→ **Aufgabe 1**
Welches Betriebssystem wurde laut dem Forenthread auf dem Compaq Presario CQ56 installiert?
→ **Aufgabe 2**
Zähle, wie viele Zeilen der Datensätze die Zeichenfolge "menu" enthalten, wobei Groß- und Kleinschreibung beachtet wird. Nenne nur die Zahl.

→ **Vorgelegter Text**
________________________

# Problem mit meinem Notebook (Compaq presario CQ56)



## Obelixpp (4. Dezember 2010)

Hallo,
ich habe mal eine frage. Undzwar habe ich mir letztens das Compaq Presario CQ56-103EG gekauft. Ich habe nun Windows 7 32 Bit darauf installiert.
Es läuft auch alles soweit super, nur habe ich eine frage in manchen Datenblättern wird erwähnt das dieses Modell Bluetooth hat, in anderen wird es wiederum nicht aufgeführt.
Jetzt wollte ich einfach fragen wie kann ich mir jetzt sicher sein ob es Bluetooth hat oder nicht. Im Gerätemanager weiß ich auch nicht genau worunter es stehen würde. Meine W-lankarte wurde z.b. auch erst angezeigt als ich den richtigen Treiber von der HP Seite installiert hatte.

Mit freundlichen Grüßen
Obelix


----------



## billythekitt (4. Dezember 2010)

Wenn du keine Hardware mit einem gelben Ausrufezeichen mehr in dem Gerätemanager drin hast hast du keins ansonsten unter USB oder Bluetooth zufinden.


----------



## BlackMaster1990 (5. Dezember 2010)

das ist meist modellabhängig. selbst unter den modellen gitbs es wieder unterschiedliche konfigurationen.
ich hatte auch einen acer aspire. da stand zwar bluetooth und infrarot, aber dahinter modellabhägig


----------



## Obelixpp (5. Dezember 2010)

Danke für die Antworten, ich hatte es eigentlich auch nicht erwartet. Nur jetzt durch Zufall hatte ich es in einem Datenblatt gesehen. Hätte ich auch sehr gewundert bei dem Preis dann noch Bluetooth.

Ich denke dann kann hier geschlossen werden.


----------

________________________

→ **Aufgabendaten**
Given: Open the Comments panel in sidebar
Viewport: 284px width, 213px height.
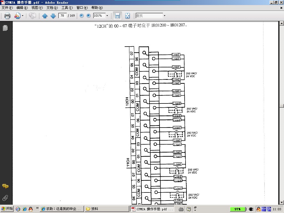Looking at the screenshot, I should [5, 186].
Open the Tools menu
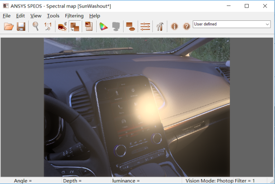Screen dimensions: 275x184 (x=53, y=16)
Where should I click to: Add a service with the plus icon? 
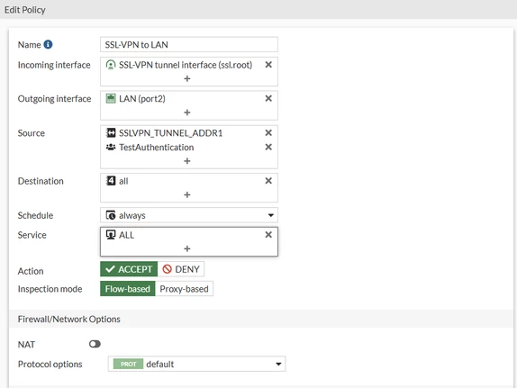tap(187, 248)
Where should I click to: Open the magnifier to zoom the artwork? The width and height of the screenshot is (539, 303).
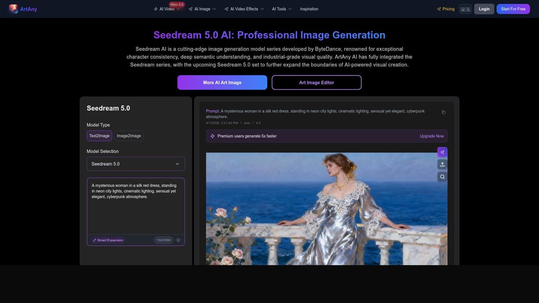coord(442,176)
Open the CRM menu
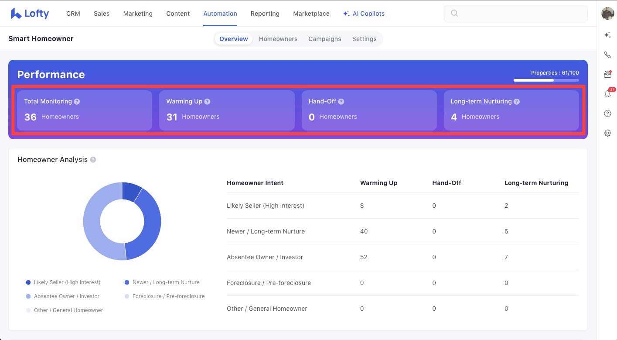The height and width of the screenshot is (340, 617). tap(73, 14)
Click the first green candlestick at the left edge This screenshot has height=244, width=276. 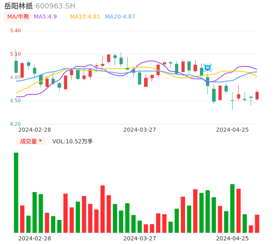[x=16, y=66]
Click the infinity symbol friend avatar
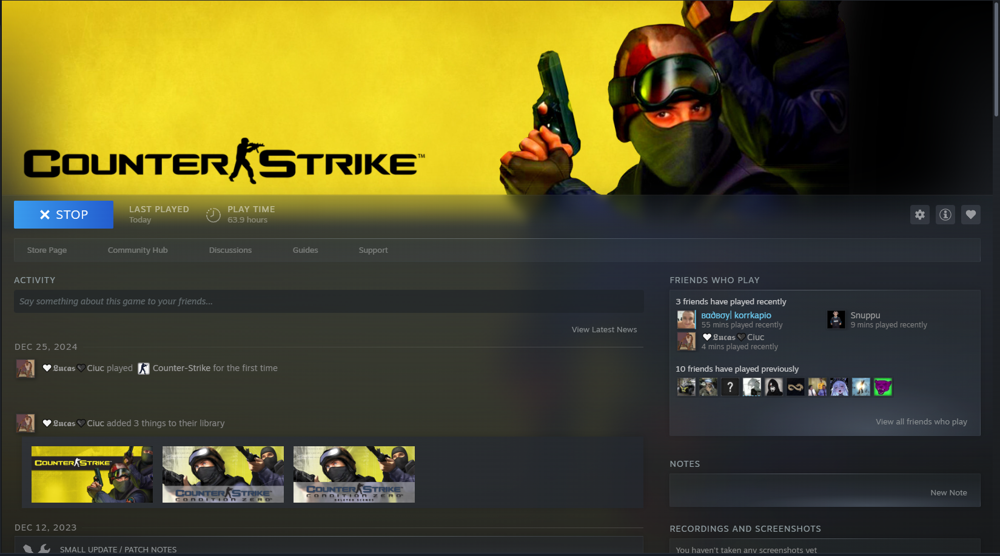Image resolution: width=1000 pixels, height=556 pixels. (x=796, y=387)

________________________

→ **Erwartete Antwort 1**
Windows 7 32 Bit.

→ **Erwartete Antwort 2**
2